Exercise details. Every line from the line containing "Check Add project to working sets" through the end of the data is to be reproduced exactly, excluding pictures.

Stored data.
━━━━━━━━━━

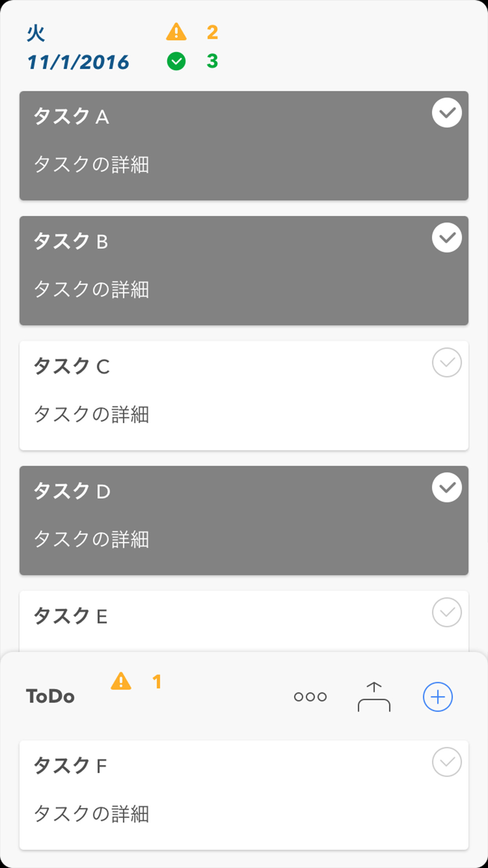Click the orange pending count 2

(x=212, y=32)
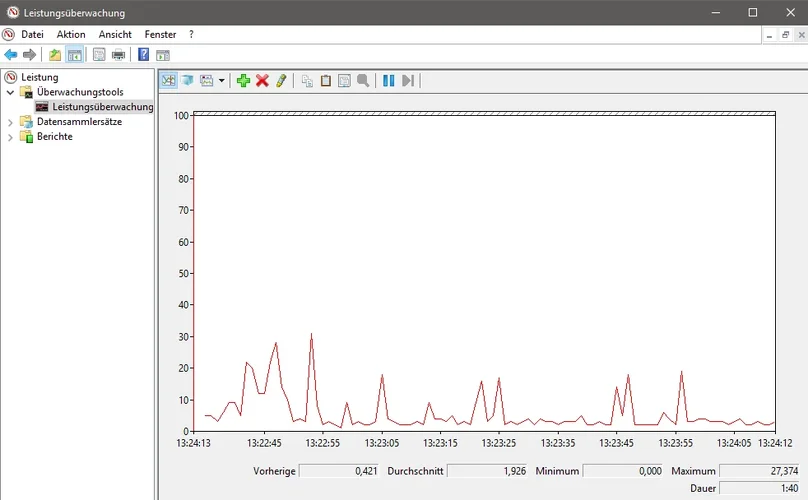Click the Durchschnitt value field
Screen dimensions: 808x500
tap(486, 470)
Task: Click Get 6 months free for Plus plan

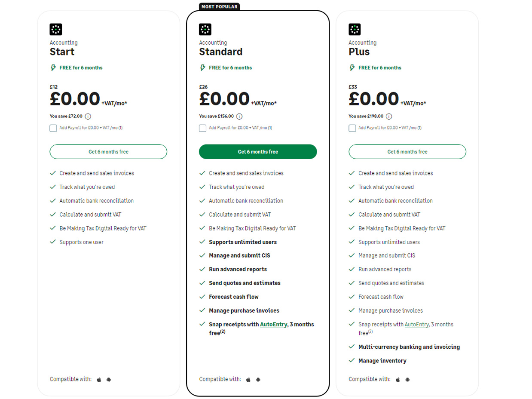Action: (407, 152)
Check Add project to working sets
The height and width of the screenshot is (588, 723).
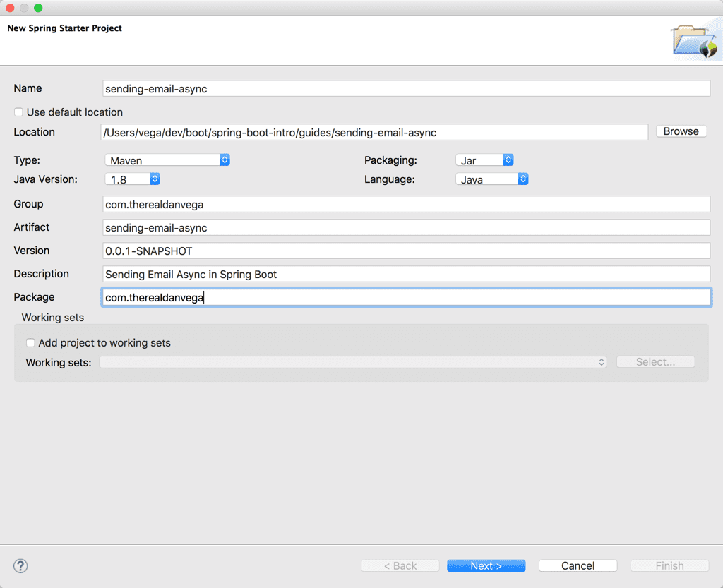30,343
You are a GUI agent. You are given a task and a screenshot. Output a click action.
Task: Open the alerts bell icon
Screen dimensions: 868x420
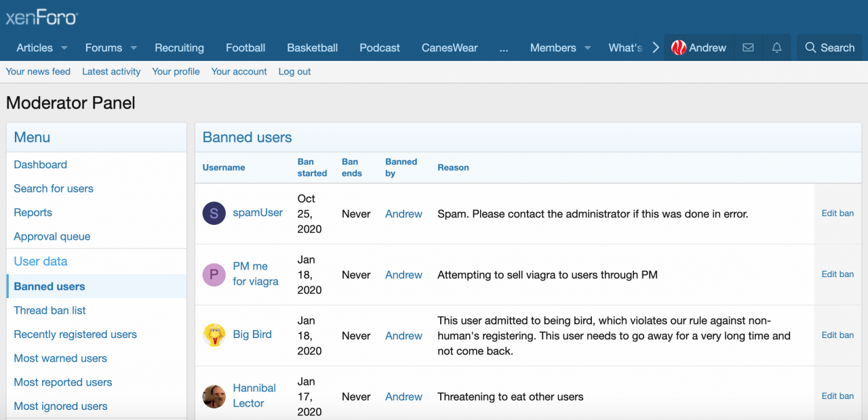click(776, 47)
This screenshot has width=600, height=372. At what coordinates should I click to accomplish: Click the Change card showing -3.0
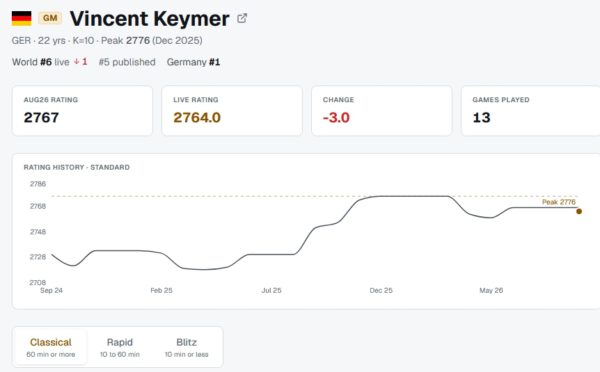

━━━━━━━━━━

Response to the exercise.
Check Add project to working sets
The height and width of the screenshot is (588, 723).
30,343
You are a GUI agent. You are given a task and a screenshot. Output a click action.
Task: Open the alerts bell icon
Screen dimensions: 868x420
click(776, 47)
This screenshot has width=600, height=372. At what coordinates should I click to accomplish: Click the Change card showing -3.0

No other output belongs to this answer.